Dans ce sens, cet enseignant-chercheur à la faculté des sciences d’El Jadida, Université Chouaïb Doukkali, tient à rassurer l’opinion publique, appelant à ne pas se laisser submerger par les messages de panique véhiculés par les réseaux sociaux.
“Il n’y a pas lieu de s’inquiéter. Le Maroc n’est pas envahi par la Cimex lectularius (punaise des lits commune) et Cimex hemipterus (punaise des lits tropicale), mais la vigilance reste de mise”, souligne-t-il, appelant par ailleurs les autorités à poursuivre leur veille, mais surtout à mettre en place des mécanismes qui permettent d’anticiper d’éventuels risques de propagation d’espèces invasives.

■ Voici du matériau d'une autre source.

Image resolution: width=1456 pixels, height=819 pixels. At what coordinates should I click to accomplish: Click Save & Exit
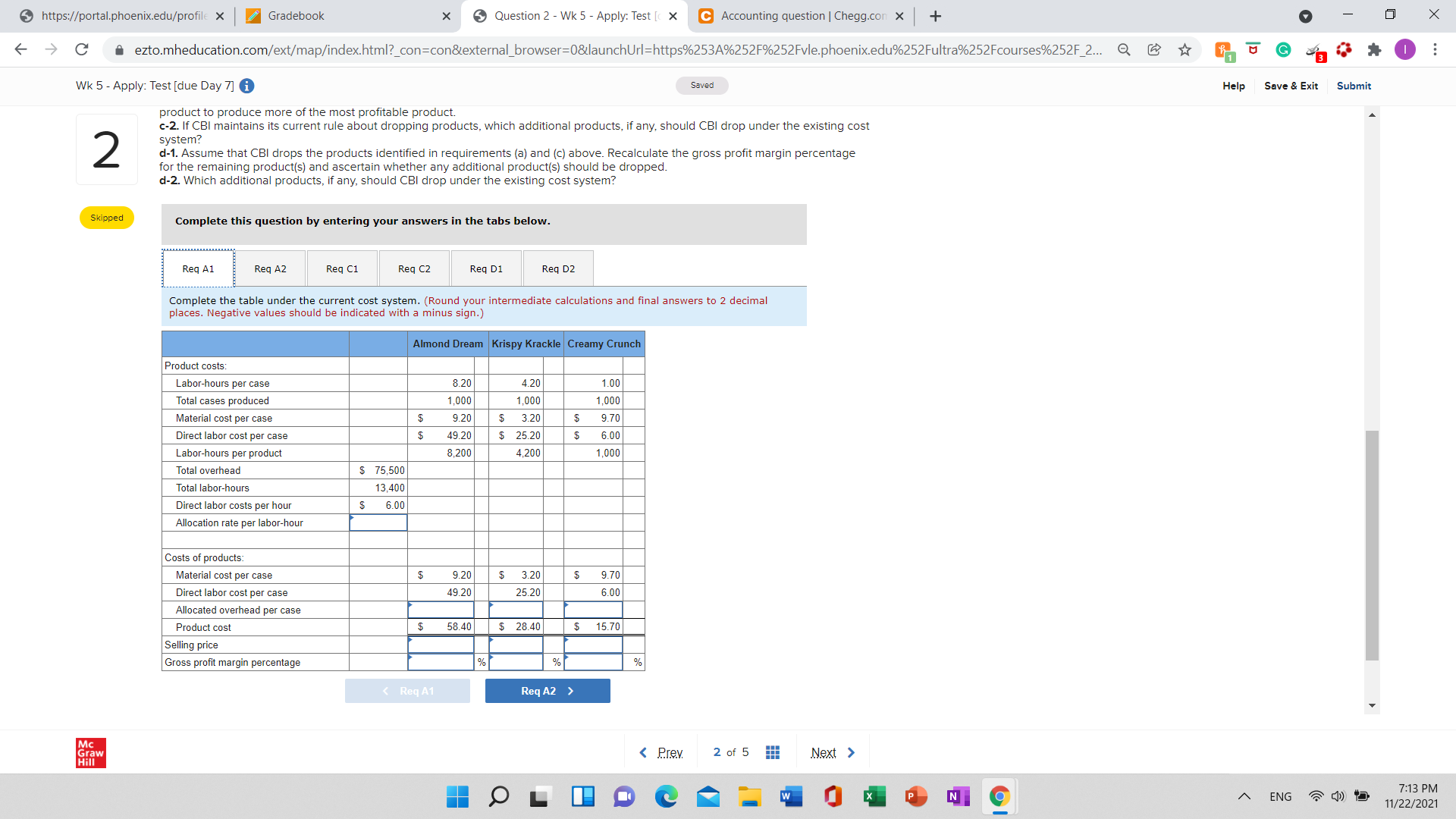coord(1291,86)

Selon les études, dit-il, le nombre d’espèces invasives au Maroc est de quelques centaines d’espèces exotiques envahissantes, dont quelques dizaines ont des coûts économiques à l’échelle internationale (les conséquences à l’échelle nationale doivent être plus profondément étudiées) et dont la majorité a des impacts négatifs sur l’environnement et la santé des citoyens. “Nous n’avons eu de cesse d’appeler à la création d’un observatoire national dédié à la détection et la prévention des espèces invasives au Maroc, qui travaillerait de manière continue, non pas seulement à l’occasion d’apparition de dangers comme celui de la punaise de lit et qui relèverait des autorités compétentes”, a déploré M. Taheri.
Selon lui, une telle structure permettrait une prise de décision et d’initiatives plus rapide et efficace et de mettre en place des stratégies claires pour éviter au Maroc qu’il ne soit pas pris au dépourvu par ce genre de fléaux. “II ne faut pas attendre que la menace soit sur le point de nous toucher pour intervenir. Il y a d’autres fléaux du même genre qui nous guettent”, met-il en garde.
Selon M. Taheri qui a publié plusieurs articles dans des revues scientifiques internationales de renom, l’invasion biologique est un sujet sérieux qui nécessite une coopération collective entre toutes les instances concernées, ainsi que la société civile et la société savante pour soutenir l’action publique face à toute catastrophe quelle qu’elle soit.
Et de conclure: “Dans un temps révolu, les normes distinguant un pays développé d’un autre sous-développé comprenaient la présence de maladies ou de fléaux tels que les punaises de lit par exemple”. Une donne qui a changé et qui soulève, aujourd’hui, plus d’une question sur la politique internationale et la civilisation occidentale.